THE ABM TREATY, BMD DEPLOYMENTS AND WORSENING RELATIONS WITH RUSSIA

  53.  Relations between the Atlantic Alliance and Russia have deteriorated over the past two years, in large part because an increasingly resurgent and even aggressive Russia bitterly resents NATO actions, perceiving abandoned arms control agreements and new strategic moves by NATO as a threat to Russian security. Figuring large in the new confrontation is the termination of the ABM Treaty by the United States and the proposed deployment in Europe of US ballistic missile defences.

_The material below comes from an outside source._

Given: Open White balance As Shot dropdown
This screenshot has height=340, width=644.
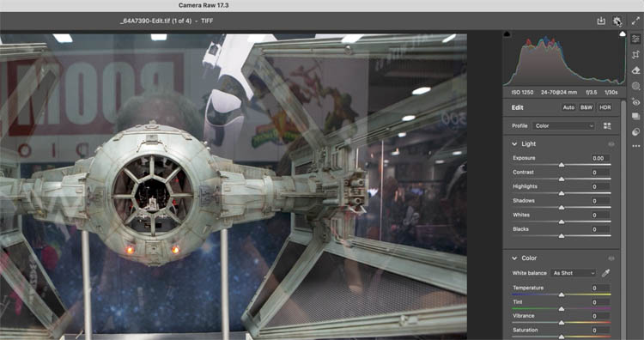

  54.  The Bush administration insists that European facilities would be aimed at detecting and destroying missile launches from Iran or elsewhere in the Middle East and would not be a challenge to Russia's strategic nuclear forces, which are still being reduced. Russia, however, sees a threat. In early January 2008, the Russian Ambassador to Belgium, Vadim Lukov, told a seminar that: "The trajectory of any American missile from Poland would be south-south-east and the speed would be very high. In this situation any notion of an early warning evaporates. Poland is just six and a half minutes from Moscow and in this situation the Russians would rely on an automated response. I am sure you may all well imagine the unfortunate consequences."[151]

  55.  The NATO Summit, which President Putin attended, and the following US-Russia Summit at Sochi calmed the atmosphere, but provided no resolution of ongoing disputes. The Russian over-reaction to Georgian attack on South Ossetia, followed by their unacceptable military actions, risk a serious and long term deterioration of relations.

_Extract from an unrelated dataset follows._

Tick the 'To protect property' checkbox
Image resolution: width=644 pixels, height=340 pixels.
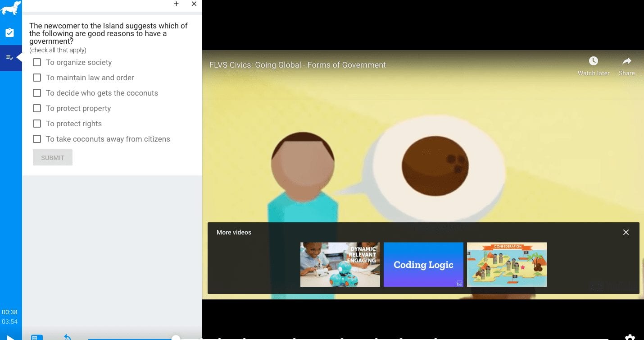pyautogui.click(x=37, y=108)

  56.  A Russian initiative to globalise the INF Treaty has gone largely ignored by NATO nations. Over and above narrow Russian objections, important though these are, the potential deployment of even a small part of the US strategic BMD system in Europe has damaged a range of measures within the global non-proliferation regime.

  57.  Despite US denials, concerns that a European-based missile defence system is ultimately meant for Russia are exacerbated by US plans to extend its weapons into space. Although the first phase of BMD involves only land-based missile interceptors, the Bush administration's planned missile defence architecture envisages interceptors based also at sea, in the air and on satellites in space. As Paul Wolfowitz, then US Deputy Secretary of Defense, noted in 2002: "while we have demonstrated that hit-to-kill works, as we look ahead we need to think about areas that would provide higher leverage. Nowhere is that more true than in space. Space offers attractive options not only for missile defence but for a broad range of interrelated civil and military missions. It truly is the ultimate high ground. We are exploring concepts and technologies for space-based intercepts."[152] This follows from an earlier US Space Command document that bluntly identified space as the fourth medium of warfare.[153]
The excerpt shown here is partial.